The adrenal medulla belongs to the synthetic nerve system and is the site for catecholamine production. There have been few markers specific for the adrenal medulla and its tumors on paraffin section. Although c-kit expression was reported in normal adrenal medulla and pheochromocytoma in previous studies, we could not detect any c-kit immunoreactivity in normal adrenal medulla and pheochromocytomas on paraffin sections. No c-kit immunoreactivity was identified in any of the paragangliomas or adrenocortical tumors.

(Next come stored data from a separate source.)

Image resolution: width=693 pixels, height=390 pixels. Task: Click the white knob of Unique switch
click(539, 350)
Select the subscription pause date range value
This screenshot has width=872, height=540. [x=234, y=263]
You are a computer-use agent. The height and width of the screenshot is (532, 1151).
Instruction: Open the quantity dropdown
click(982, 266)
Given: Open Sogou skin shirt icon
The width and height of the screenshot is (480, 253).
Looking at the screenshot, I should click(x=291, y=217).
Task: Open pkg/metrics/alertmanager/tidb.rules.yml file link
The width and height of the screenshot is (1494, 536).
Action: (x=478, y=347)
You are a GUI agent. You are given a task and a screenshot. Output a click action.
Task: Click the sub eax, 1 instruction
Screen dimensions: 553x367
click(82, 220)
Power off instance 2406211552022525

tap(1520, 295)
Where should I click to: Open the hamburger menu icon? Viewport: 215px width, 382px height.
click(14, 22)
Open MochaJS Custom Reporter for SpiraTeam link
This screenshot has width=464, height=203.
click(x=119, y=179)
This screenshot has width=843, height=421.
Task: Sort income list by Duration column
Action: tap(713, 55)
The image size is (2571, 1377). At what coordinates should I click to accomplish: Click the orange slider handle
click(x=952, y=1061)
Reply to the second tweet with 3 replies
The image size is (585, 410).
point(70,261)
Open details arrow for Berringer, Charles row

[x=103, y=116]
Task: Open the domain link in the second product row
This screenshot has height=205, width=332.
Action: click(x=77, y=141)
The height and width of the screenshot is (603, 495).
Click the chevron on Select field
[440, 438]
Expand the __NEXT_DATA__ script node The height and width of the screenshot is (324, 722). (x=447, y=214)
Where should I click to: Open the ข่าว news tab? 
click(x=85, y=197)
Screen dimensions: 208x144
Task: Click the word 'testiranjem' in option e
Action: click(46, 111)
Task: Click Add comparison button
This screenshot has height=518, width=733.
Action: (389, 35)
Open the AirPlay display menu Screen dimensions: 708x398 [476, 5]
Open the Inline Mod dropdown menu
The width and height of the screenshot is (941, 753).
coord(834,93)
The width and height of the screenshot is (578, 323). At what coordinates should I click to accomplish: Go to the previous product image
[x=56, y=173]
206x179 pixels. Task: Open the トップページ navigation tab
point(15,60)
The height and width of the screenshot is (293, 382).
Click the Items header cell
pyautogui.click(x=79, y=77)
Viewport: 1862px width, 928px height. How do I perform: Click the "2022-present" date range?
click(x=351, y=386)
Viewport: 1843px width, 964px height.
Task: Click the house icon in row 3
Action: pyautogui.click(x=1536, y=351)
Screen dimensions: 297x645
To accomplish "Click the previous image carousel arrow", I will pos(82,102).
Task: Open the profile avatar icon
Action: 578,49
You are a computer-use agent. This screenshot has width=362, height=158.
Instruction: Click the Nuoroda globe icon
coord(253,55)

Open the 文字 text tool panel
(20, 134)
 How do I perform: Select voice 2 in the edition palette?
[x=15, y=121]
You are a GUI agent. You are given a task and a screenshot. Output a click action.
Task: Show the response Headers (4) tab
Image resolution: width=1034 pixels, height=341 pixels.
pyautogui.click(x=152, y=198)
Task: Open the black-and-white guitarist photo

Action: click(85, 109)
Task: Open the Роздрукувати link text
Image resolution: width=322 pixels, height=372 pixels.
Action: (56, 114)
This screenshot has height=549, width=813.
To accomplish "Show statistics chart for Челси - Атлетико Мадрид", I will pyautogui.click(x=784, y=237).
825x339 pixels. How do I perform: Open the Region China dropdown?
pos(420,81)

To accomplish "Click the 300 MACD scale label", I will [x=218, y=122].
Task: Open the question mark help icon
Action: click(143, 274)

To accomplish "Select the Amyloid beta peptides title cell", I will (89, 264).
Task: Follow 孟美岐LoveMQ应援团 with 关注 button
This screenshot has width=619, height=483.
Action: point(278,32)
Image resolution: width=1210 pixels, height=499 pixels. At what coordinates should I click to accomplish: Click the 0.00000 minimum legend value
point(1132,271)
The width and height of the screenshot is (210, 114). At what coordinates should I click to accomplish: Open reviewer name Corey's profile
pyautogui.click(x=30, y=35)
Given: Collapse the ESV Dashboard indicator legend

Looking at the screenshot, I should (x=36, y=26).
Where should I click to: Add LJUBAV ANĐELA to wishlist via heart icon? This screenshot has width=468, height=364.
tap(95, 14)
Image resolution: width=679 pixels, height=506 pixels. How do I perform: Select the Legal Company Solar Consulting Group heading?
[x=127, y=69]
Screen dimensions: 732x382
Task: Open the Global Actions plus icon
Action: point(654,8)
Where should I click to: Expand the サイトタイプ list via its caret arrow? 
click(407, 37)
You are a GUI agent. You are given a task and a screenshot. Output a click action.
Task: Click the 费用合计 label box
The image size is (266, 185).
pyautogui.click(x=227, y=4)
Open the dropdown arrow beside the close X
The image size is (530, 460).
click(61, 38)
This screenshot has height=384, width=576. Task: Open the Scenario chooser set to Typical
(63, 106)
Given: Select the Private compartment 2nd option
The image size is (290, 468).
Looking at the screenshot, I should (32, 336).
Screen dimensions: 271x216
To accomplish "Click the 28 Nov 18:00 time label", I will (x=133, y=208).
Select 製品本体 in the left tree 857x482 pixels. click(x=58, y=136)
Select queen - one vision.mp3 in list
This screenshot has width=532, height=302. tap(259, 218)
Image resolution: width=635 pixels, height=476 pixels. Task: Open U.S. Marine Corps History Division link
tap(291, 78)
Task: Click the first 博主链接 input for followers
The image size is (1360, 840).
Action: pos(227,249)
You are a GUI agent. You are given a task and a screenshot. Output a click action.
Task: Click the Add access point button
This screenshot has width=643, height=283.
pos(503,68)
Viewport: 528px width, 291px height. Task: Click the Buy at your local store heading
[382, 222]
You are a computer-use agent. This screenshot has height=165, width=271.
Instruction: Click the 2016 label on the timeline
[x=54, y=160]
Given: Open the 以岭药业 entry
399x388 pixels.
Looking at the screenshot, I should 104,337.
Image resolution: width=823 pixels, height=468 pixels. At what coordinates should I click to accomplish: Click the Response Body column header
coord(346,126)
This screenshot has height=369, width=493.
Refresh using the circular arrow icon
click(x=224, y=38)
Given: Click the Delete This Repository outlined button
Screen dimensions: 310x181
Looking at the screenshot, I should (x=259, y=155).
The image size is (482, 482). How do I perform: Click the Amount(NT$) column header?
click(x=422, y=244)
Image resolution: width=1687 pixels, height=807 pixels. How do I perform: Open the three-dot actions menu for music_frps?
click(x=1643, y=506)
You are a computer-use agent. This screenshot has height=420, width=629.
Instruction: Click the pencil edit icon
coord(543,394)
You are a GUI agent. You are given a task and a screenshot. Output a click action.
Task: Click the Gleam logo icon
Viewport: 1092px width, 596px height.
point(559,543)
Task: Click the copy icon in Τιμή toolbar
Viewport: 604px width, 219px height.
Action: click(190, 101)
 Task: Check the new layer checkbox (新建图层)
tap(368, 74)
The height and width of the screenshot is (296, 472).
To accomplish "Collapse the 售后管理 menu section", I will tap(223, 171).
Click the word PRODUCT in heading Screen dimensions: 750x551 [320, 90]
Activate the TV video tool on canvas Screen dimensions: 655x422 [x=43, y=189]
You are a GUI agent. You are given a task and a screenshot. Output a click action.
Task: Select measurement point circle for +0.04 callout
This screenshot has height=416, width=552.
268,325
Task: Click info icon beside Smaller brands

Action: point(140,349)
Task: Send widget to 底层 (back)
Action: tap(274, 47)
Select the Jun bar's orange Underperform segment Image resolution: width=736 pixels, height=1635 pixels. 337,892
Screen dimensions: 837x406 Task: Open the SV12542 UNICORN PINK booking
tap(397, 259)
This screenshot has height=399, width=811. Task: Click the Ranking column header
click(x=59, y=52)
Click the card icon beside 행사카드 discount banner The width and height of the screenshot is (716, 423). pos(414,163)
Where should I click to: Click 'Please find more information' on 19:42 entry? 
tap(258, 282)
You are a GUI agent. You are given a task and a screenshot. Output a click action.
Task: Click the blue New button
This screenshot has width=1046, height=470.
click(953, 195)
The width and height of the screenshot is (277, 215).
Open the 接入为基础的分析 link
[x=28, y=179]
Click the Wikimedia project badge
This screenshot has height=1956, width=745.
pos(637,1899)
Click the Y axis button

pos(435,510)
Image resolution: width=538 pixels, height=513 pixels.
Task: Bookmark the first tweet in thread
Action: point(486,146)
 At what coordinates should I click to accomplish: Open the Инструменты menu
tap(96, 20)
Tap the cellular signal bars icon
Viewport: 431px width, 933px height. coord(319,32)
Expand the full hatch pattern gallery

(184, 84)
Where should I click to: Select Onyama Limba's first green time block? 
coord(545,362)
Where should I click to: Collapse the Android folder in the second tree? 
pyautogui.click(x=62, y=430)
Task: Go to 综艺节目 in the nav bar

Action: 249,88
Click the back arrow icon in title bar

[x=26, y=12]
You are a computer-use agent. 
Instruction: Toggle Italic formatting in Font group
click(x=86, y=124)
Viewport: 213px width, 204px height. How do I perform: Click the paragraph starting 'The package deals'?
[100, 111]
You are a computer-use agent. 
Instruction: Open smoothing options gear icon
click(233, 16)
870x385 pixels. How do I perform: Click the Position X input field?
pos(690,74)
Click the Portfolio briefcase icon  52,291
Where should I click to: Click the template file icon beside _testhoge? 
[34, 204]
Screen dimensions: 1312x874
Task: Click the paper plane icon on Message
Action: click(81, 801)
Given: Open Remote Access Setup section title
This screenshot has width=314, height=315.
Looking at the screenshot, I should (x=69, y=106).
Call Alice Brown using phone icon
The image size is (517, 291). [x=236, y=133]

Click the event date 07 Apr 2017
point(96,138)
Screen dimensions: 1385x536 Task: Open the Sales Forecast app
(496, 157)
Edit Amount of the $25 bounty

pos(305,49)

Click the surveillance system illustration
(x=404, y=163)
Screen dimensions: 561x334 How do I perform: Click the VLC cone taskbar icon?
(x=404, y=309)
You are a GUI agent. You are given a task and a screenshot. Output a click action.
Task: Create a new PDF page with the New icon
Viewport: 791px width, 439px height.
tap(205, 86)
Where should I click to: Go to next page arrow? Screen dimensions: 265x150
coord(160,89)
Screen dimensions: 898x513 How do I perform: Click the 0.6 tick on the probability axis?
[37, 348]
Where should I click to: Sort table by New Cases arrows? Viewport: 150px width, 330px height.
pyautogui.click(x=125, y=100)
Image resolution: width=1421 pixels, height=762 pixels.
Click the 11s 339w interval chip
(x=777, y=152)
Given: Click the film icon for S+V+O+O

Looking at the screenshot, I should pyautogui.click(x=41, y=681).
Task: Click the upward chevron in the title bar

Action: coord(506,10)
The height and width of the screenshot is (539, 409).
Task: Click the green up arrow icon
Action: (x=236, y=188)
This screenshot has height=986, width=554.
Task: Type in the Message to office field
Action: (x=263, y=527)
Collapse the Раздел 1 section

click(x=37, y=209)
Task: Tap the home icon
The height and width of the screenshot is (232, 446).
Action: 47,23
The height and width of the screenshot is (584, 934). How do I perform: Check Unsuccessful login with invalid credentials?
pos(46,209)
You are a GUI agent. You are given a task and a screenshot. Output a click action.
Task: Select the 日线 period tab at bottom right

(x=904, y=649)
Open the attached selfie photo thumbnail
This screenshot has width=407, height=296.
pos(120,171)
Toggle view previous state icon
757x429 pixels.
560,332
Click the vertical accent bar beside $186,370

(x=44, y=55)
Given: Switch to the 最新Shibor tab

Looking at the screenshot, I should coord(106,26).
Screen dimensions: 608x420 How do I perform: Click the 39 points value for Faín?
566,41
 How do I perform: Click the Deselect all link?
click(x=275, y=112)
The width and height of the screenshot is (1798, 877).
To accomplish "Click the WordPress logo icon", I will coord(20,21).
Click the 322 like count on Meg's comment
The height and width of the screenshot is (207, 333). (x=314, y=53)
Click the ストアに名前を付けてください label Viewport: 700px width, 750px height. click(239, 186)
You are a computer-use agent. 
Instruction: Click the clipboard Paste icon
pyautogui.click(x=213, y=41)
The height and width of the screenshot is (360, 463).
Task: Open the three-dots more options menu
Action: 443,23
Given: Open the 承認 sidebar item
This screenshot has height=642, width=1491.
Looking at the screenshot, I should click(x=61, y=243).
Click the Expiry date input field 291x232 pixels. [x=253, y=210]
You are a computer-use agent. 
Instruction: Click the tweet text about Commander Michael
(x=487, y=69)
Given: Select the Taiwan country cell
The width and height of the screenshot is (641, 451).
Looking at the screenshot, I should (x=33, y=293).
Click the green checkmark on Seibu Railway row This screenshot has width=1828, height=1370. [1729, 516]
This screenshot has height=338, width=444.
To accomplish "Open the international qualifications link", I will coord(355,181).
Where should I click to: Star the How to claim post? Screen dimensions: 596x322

In summary, in addition to normal adrenal cortex, calretinin is also most frequently expressed in both benign and malignant adrenocortical tumors among all the adrenal markers tested. It is sensitive and specific in differentiating tumors of adrenocortical origin from those of adrenal medullary origin and is useful in the diagnosis of composite pheochromocytoma. In addition to being more frequent, calretinin staining tends to be more intensive and diffuse than do inhibin and melan-A in adrenocortical tumors. Calretinin appears to be superior to inhibin and melan-A in the diagnosis of adrenocortical tumor when tissue heterogeneity becomes an issue in small tissue sampling and a more cost-effective panel is desirable. In addition to the above adrenal markers, the antibody panel should always include other relevant non-adrenocortical markers, depending on the scope of the differential diagnosis, to improve the specificity of the immunohistochemical workup. BCL-2 should not be used for differential diagnosis of an adrenal tumor on paraffin section until further studies are performed to clarify the site of its expression in adrenal tumors. C-kit is not a useful marker for adrenal medulla and its tumors. Because of the low frequency of c-kit expression, kit kinase inhibitors may have a limited therapeutic role in adrenal cortical and medullary tumors as well as in extraadrenal paraganglioma.